Thursday, June 08, 2006

Have Sex, Deserve Death
Some good news today from Washington: Cervical Cancer Vaccine Is Approved

WASHINGTON, June 8 — Federal drug officials today announced the approval of a vaccine against cervical cancer that could eventually save thousands of lives in the United States and hundreds of thousands in the rest of the world each year.

Called Gardasil, the vaccine is the culmination of a 15-year scientific effort that began at the National Cancer Institute and a research center in Australia, and it may one day be seen as one of the great health advances of the early 21st Century.

Cervical cancer is the second-leading cause of death in women across the globe, affecting an estimated 500,000 women and killing 300,000 each year.

Widespread use of Pap smears in the developing world has reduced its toll there. In the United States, about 10,000 women contract cervical cancer each year, and some 3,700 die from it.

Unfortunately, the news isn't all good. The vaccine isn't cheap: according to the article, Merck plans to charge $120 for each of the three shots necessary for innoculation. Some children insured under federal health programs will get the shots; others, covered by less generous state programs, will not because of budget limitations--a dilemma that one doctor quoted in the piece characterizes as "a Sophie's Choice."

And of course, there are the--what's the technical term?--murderous pseudo-Christian psychopaths who'd prefer that nobody get innoculated, because then they could have dirty, dirty sex with impunity and immunity from cervical cancer, and apparently the Baby Jesus doesn't cry as much when slutty hellbound girls suffer and die as a result of their unauthorized fucking.
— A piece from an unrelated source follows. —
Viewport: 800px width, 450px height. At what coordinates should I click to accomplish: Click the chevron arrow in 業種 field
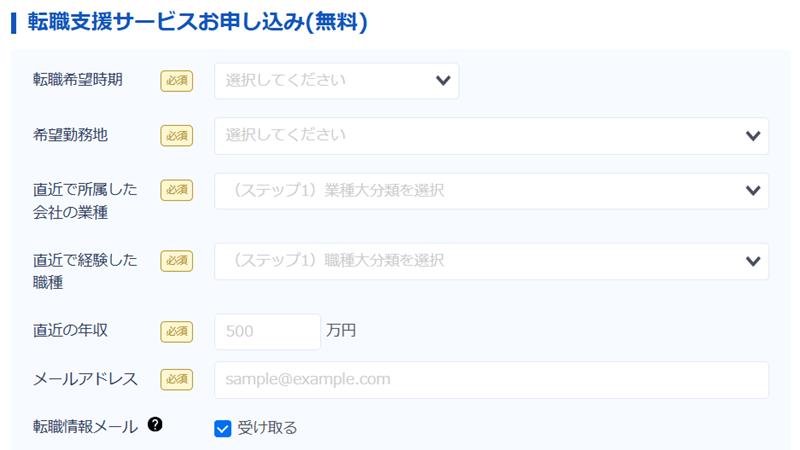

Think I'm being hyperbolic? Just read the quote:

Religious groups have expressed opposition to proposals to require vaccinations with Gardacil because cervical cancer is caused by a sexually transmitted virus.

"We can prevent it by the best public health method, and that's not having sex before marriage," said Linda Klepacki of Focus on the Family, a Christian advocacy organization based in Colorado Springs, Colo.

The thought process--I won't say "logic"--is pretty straightforward: these champions of family values don't want to innoculate children because doing so evidently would increase the odds that they'd "commit" pre-marital sex. The risk of cervical cancer, then, might decrease said odds. Presumably, the chance that one or two impressionable Carrie White types might be deterred from dirty dirty touching is worth however many dozens or hundreds who fail to tread God's Chosen Path of pre-marital celibacy.

Don't get me wrong: if parents don't want their child vaccinated in accordance with this worldview, I think that's a morally hideous choice... but one that's within their rights to make. What's not in any way defensible is these "Christians" deigning to make this decision for families of all beliefs and perspectives.

These people should be marginalized, scorned, and placed side by side in the public view with the Islamic theocrats whose repressive worldview they essentially mirror.